Everyone who has come to Zimbabwe as a visitor has gone out waxing lyrical about Harare’s hospitality. Harare is still the only city in the world where anyone, anyone at all, can walk across the city from the Rainbow Towers (formerly Sheraton Harare) to the Holiday Inn 5km away in the middle of the night and never get mugged! Do that in Braamfontein, Johannesburg and live to tell the tale.

We experience power cuts and water cuts on a daily basis. A friend of mine told me that when he went to Nigeria with his family and they were conversing in Shona, a Nigerian, recognising their language, came to them and said he had been in Harare for a week and could speak Shona. Amazed, they asked him to say one sentence in Shona and he said, “Magetsi aenda” (“Electrical energy has been switched off”).

After the uproarious laughter the Zimbos told him that Zimbabweans were hard working people; they were not always cooking and watching TV. They were always out there making things happen.

 

They knew when “magetsi” (power) would be back and would do their cooking at such times and store their food only to warm it up after the next outage.

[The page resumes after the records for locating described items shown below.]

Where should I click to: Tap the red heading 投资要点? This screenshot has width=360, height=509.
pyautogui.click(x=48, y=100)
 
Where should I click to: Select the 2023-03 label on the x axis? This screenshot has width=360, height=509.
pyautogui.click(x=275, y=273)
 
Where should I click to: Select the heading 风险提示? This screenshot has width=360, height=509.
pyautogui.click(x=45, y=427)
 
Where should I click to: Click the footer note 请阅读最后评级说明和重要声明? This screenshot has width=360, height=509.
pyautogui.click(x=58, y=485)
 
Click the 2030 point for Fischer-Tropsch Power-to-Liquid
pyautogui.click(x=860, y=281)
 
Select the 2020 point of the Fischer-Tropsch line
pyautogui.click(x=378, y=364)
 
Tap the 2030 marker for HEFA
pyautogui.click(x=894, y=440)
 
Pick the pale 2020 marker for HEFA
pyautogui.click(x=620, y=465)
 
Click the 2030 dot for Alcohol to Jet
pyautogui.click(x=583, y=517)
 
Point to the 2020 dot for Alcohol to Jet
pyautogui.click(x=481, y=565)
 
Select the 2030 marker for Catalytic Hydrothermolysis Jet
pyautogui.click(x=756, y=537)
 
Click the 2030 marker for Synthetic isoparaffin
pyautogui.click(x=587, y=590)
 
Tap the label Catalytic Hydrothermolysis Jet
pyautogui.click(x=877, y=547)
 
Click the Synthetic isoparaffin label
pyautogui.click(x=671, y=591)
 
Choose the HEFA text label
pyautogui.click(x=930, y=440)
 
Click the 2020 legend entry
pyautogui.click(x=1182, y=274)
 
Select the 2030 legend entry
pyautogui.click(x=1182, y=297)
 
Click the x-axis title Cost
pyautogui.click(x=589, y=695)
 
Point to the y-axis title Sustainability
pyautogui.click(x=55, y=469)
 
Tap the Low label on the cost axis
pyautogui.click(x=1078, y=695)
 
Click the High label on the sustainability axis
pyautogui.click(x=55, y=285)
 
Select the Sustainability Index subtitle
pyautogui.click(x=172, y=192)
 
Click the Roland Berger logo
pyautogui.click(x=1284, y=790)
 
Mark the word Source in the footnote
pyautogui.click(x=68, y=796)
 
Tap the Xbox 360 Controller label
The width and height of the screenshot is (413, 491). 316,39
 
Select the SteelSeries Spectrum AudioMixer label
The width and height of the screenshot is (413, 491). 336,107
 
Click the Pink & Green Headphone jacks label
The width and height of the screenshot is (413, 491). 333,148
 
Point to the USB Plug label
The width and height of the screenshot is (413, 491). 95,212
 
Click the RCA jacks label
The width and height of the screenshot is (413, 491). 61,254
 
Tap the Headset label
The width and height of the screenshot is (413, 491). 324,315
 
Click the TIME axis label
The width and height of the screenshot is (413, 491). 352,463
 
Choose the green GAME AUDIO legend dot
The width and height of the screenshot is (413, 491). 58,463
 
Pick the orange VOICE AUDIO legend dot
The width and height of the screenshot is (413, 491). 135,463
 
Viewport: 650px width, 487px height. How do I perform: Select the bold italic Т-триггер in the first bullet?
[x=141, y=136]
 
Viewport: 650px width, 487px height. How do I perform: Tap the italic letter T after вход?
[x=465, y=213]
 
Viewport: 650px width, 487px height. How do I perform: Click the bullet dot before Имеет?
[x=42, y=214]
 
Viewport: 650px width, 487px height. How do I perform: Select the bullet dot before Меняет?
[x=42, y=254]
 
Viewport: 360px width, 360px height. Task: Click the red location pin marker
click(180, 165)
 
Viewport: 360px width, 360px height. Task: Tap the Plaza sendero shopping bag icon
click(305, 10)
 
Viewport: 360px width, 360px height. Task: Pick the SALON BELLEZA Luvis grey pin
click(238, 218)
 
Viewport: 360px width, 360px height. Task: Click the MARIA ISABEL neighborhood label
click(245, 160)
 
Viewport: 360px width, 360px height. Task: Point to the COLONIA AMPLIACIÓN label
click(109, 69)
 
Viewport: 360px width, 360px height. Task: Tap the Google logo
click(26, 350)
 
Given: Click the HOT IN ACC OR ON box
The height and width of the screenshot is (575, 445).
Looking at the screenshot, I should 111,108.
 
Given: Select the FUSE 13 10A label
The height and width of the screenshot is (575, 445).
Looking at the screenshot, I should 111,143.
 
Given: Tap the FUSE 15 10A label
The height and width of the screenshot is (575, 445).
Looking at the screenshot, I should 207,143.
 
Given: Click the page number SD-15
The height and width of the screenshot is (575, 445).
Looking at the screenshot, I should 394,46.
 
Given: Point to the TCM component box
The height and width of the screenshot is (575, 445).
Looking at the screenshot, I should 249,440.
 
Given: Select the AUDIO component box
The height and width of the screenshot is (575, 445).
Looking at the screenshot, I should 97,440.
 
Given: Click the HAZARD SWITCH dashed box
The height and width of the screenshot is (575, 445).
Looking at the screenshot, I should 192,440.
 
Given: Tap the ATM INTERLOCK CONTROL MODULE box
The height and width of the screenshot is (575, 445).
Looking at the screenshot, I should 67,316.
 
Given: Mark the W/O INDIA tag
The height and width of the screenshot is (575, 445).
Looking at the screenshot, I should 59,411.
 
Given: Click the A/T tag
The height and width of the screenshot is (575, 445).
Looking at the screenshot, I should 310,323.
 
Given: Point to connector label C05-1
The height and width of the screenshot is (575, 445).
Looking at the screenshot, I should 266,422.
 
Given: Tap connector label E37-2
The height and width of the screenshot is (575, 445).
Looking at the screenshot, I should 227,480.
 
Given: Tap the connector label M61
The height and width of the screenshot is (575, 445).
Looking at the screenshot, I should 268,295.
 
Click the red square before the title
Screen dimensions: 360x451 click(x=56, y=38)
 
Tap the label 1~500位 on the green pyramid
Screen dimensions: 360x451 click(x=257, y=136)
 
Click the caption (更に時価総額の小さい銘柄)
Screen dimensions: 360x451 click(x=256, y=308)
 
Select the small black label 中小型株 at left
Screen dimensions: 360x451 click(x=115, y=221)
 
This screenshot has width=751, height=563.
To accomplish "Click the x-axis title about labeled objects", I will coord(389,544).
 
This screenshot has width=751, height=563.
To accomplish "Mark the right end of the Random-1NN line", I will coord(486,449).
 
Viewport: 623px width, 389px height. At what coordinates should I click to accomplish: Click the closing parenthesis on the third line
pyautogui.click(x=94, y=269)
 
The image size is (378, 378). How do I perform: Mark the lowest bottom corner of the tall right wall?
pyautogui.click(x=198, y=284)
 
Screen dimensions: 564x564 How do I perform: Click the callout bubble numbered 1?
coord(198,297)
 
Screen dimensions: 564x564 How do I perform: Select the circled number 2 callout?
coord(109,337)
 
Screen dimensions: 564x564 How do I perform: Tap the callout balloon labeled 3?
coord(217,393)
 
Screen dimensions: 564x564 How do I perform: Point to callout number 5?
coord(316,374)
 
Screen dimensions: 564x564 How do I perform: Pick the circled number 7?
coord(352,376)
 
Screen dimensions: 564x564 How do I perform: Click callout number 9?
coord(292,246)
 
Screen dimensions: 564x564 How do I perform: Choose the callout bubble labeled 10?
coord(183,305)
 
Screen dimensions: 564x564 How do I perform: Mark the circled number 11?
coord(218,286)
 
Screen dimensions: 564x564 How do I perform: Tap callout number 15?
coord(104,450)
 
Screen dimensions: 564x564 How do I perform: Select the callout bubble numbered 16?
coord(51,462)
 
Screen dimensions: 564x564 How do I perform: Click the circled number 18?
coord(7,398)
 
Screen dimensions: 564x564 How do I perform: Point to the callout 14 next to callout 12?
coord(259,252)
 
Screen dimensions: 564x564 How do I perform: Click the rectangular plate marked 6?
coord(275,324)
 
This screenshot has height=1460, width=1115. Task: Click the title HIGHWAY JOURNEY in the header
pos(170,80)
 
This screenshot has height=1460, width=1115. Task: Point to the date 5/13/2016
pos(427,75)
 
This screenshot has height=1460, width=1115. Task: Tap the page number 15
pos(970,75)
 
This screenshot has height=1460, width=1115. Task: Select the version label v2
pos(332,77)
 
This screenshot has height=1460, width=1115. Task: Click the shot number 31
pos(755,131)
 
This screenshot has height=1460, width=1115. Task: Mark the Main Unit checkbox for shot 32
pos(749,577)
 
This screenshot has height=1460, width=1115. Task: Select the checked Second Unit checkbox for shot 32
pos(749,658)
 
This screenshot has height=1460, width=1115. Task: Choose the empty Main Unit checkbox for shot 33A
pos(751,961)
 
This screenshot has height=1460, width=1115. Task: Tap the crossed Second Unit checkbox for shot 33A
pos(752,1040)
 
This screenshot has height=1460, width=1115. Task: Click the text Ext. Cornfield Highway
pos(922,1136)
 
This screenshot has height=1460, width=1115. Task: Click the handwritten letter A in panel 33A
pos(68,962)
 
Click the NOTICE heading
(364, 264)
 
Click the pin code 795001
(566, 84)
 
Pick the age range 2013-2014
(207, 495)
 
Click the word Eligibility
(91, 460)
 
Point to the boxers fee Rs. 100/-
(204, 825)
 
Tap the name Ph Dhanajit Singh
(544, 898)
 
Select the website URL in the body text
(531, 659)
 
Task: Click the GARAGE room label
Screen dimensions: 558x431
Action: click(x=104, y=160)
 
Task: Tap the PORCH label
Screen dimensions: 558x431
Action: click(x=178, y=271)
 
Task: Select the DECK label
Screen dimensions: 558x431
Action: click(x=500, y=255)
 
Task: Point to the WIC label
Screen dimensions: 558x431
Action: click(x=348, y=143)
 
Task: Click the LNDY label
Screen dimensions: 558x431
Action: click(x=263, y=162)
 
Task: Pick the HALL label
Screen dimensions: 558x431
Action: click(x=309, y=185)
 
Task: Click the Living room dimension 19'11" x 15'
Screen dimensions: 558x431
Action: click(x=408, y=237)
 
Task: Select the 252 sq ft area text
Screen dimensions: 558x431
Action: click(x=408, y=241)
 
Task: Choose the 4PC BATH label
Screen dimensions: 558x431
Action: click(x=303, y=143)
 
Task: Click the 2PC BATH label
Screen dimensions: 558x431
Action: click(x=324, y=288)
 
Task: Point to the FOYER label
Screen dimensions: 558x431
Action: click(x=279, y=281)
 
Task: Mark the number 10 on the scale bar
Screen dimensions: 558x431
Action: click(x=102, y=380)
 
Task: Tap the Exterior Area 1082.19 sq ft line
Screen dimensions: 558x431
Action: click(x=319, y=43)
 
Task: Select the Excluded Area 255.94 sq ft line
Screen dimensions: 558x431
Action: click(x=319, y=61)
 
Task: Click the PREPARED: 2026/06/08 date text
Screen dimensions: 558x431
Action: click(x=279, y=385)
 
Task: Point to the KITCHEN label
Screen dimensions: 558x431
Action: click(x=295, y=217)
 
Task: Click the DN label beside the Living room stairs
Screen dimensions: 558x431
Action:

They knew when “Zinwa” (running water) would be back, so they stored their water in plastic bins. It’s only lazy people – couch potatoes – who spend their weekends watching Western cultural imperialism in the form of reality television programmes such as Big Brother; Zimbos are, on weekends, only too happy to go fishing or, for men, to play or watch boozers’ football!

 

We are an outdoor people, so even when “magetsi” are there we would rather go KwaMereki to roast steak on open fires rather than fry it at home on electric cookers!

Although our president would rather go to Singapore for a simple cataract operation and one of our vice presidents to Cape Town, South Africa for a routine medical check-up, our healthcare system is still the best in Africa.

 

We don’t even know what to do with the 5000 nurses we have trained in the past decade! Indomethacin (a pain killer) costs a dollar for a prescription, so does any antibiotic. You can walk into any pharmacist’s shop and get any drug you want.

 

You can get any treatment you want (yes this is true) from the general hospital next to you. Our response to the HIV and Aids scourge is the best in the world; we are the only country where the incidence of HIV infection is declining.

As for the threat of civil strife, the EIU must be joking! Every Zimbo is a Gandhi; we believe in passive resistance. It’s already paying off; even the most violent people in Zanu PF now know that violence does not give them votes.

 

Ask Robert Mugabe what happened to him in March 2008. Ask him what happened when people were butchered in the fake run-off in June of the same year; the butchery delegitimised him as a national leader.

Outsiders, such as the EIU and those Zimbos who chose the Diaspora, should admire our tenacity in the face of adversity rather than spew their cynicism on us.

There are far more fundamental issues that make Harare the best city in the world to live in – the climate, the ubiquitous conviviality and the cultural gravitas — than the trivial ones such as power cuts which the ordinary man on the street has learnt to cope with. Just as Londoners have their underground, we’ve our Kombis — they kill us now and again — but they are ours.